AIM A | Decide whether each statement agrees with the meteorite thermal study excerpt, answering yes or no and quoting the words that settle it: (i) porosity was measured for all 38 samples; (ii) on average, enstatite chondrites have higher conductivity than carbonaceous chondrites; (iii) porosity correlates positively with conductivity.
AIM B | According to the meteorite thermal study excerpt, what method was used to measure the thermal properties?

TEXT EXCERPT |
¹A.‐J. Soini,¹I. T. Kukkonen,¹T. Kohout,²A. Luttinen
Meteoritics & Planetary Science (in Press) Link to Article [https://doi.org/10.1111/maps.13441]
¹Department of Geosciences and Geography, University of Helsinki, PO Box 64, FI‐00014 Helsinki, Finland
²Finnish Museum of Natural History, University of Helsinki, PO Box 44, FI‐00014 Helsinki, Finland
Published by arrangement with John Wiley & Sons

We report direct measurements of thermal diffusivity and conductivity at room temperature for 38 meteorite samples of 36 different meteorites including mostly chondrites, and thus almost triple the number of meteorites for which thermal conductivity is directly measured. Additionally, we measured porosity for 34 of these samples. Thermal properties were measured using an optical infrared scanning method on samples of cm‐sizes with a flat, sawn surface. A database compiled from our measurements and literature data suggests that thermal diffusivities and conductivities at room temperature vary largely among samples even of the same petrologic and chemical type and overlap among, for example, different ordinary chondrite classes. Measured conductivities of ordinary chondrites vary from 0.4 to 5.1 W m⁻¹ K⁻¹. On average, enstatite chondrites show much higher values (2.33–5.51 W m⁻¹ K⁻¹) and carbonaceous chondrites lower values (0.5–2.55 W m⁻¹ K⁻¹). Mineral composition (silicates versus iron‐nickel) and porosity control conductivity. Porosity shows (linear) negative correlation with conductivity. Variable conductivity is attributed to heterogeneity in mineral composition and porosity by intra‐ and intergranular voids and cracks, which are important in the scale of typical meteorite samples. The effect of porosity may be even more significant for thermal properties than that of the metal content in chondrites.

AVAILABLE DATA |
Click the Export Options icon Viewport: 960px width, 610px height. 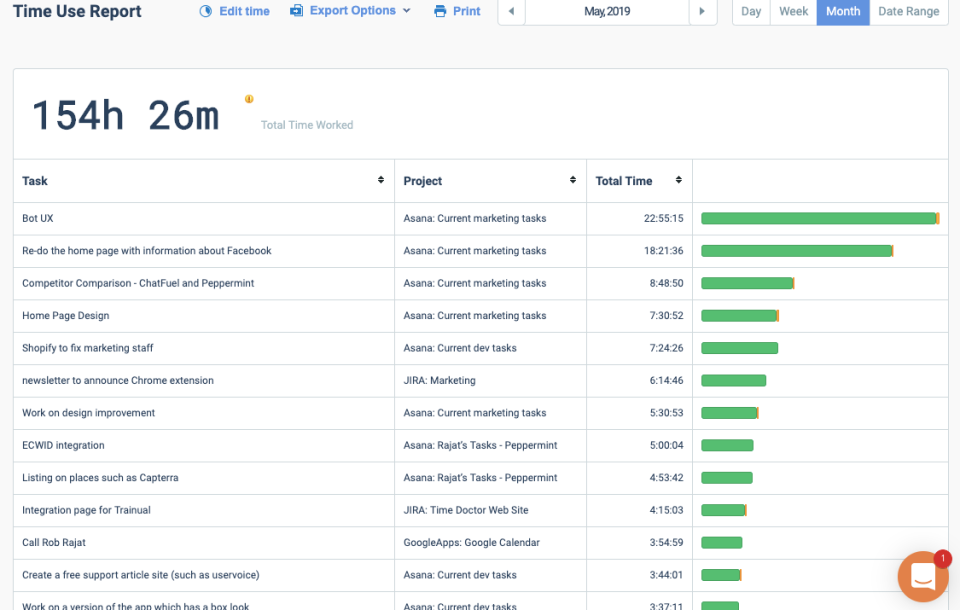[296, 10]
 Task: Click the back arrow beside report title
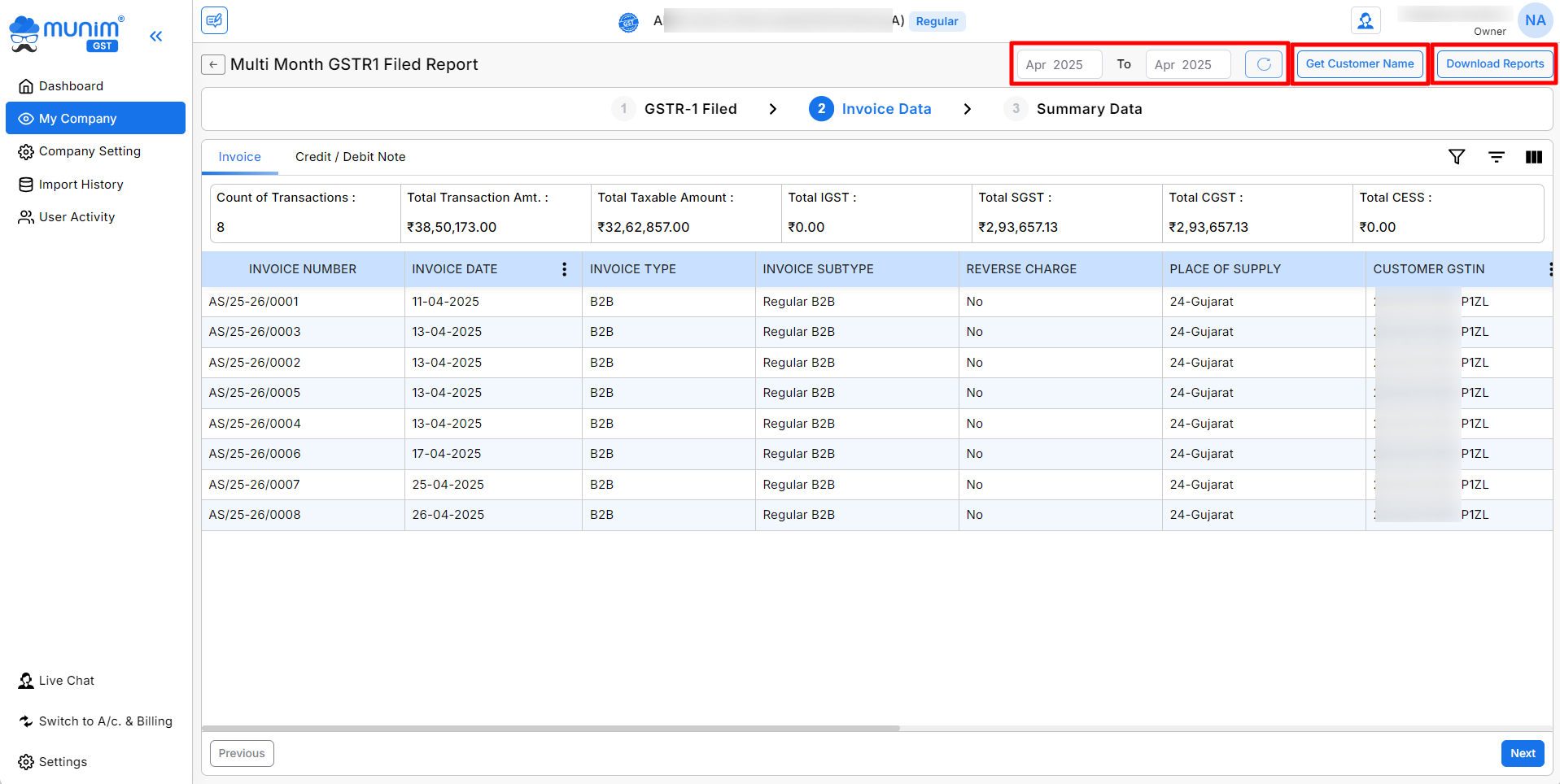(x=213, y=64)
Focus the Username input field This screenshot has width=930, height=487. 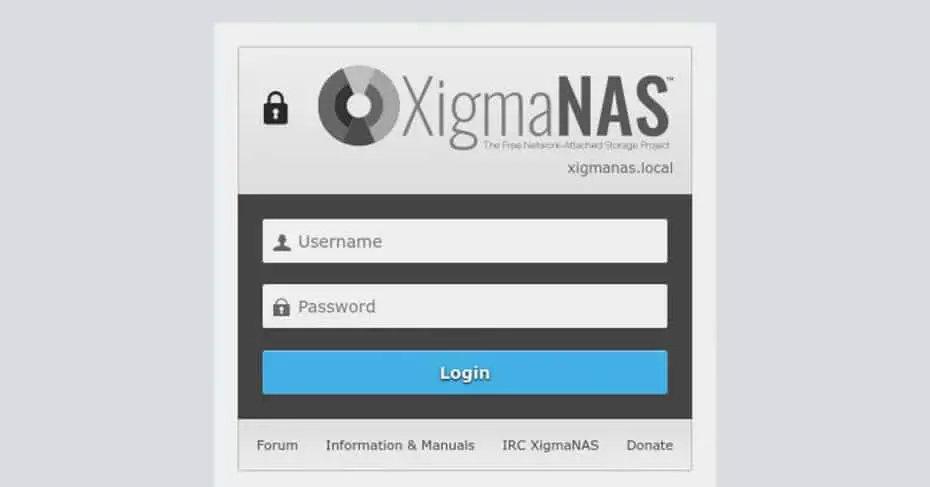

CORRECT RESULT A |
(i) No: "we measured porosity for 34 of these samples."
(ii) Yes: "On average, enstatite chondrites show much higher values (2.33–5.51 W m⁻¹ K⁻¹) and carbonaceous chondrites lower values (0.5–2.55 W m⁻¹ K⁻¹)."
(iii) No: "Porosity shows (linear) negative correlation with conductivity."

CORRECT RESULT B | An optical infrared scanning method, used on cm-sized samples with a flat, sawn surface.